_What the task requires_: Without the pictures, set down the records below word for word.

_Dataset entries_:
_ _ _

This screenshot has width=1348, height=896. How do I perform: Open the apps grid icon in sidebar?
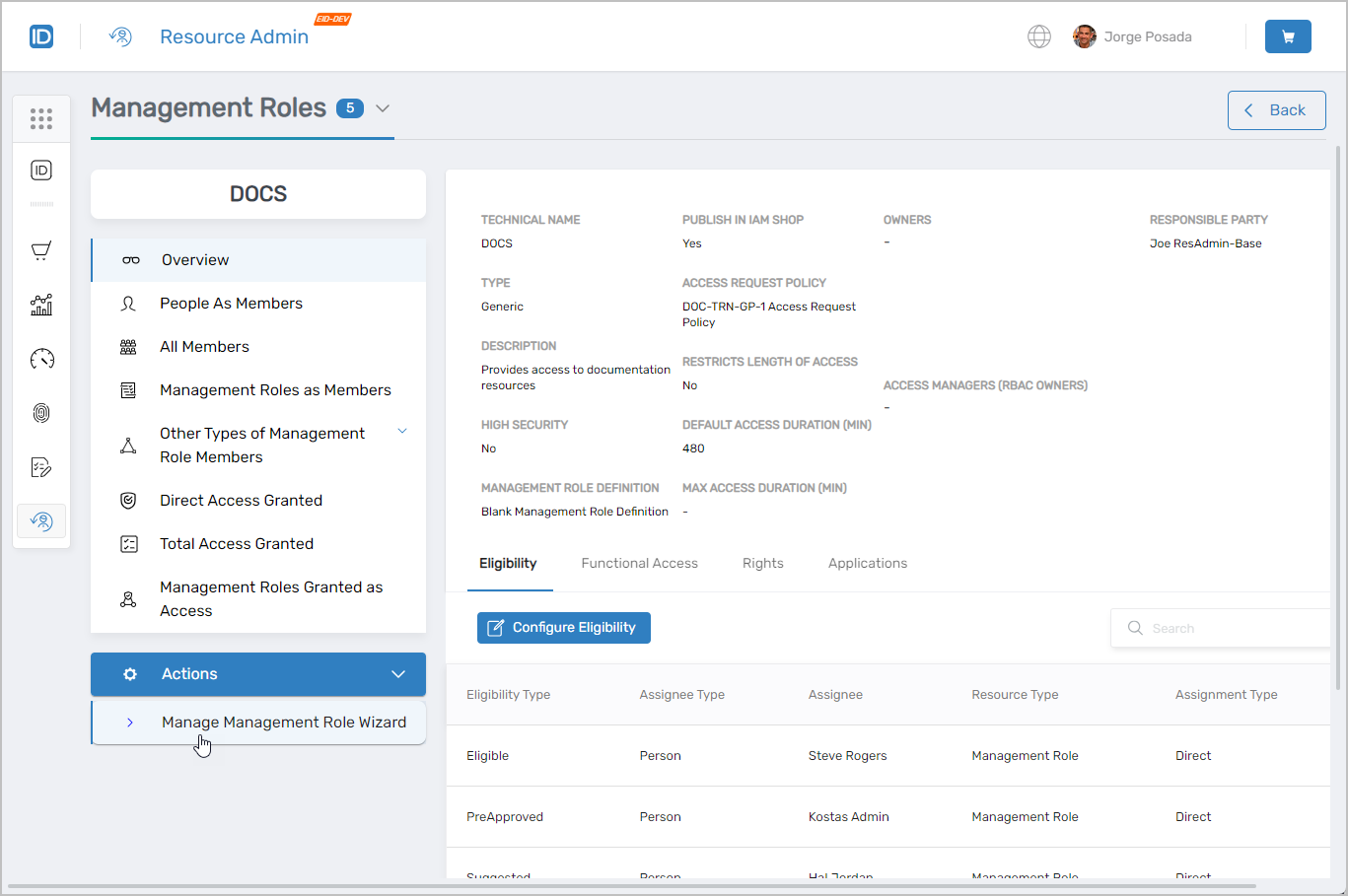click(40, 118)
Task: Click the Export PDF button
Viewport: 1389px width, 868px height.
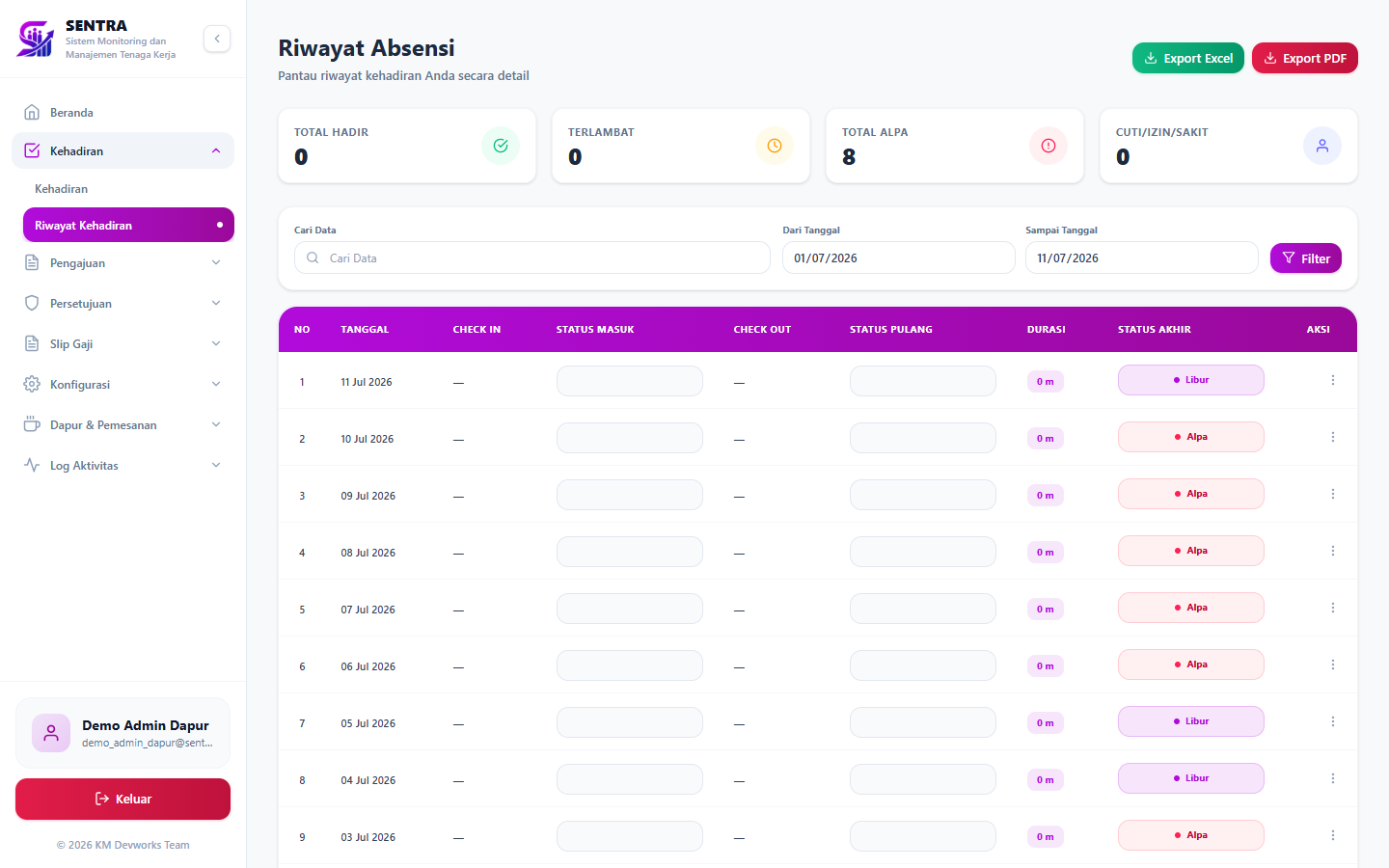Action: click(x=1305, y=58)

_ _ _

_Exercise solution_:
This screenshot has width=1348, height=896. How do I perform: Open the apps grid icon in sidebar?
click(40, 118)
Task: Click the Export PDF button
Viewport: 1389px width, 868px height.
Action: click(x=1305, y=58)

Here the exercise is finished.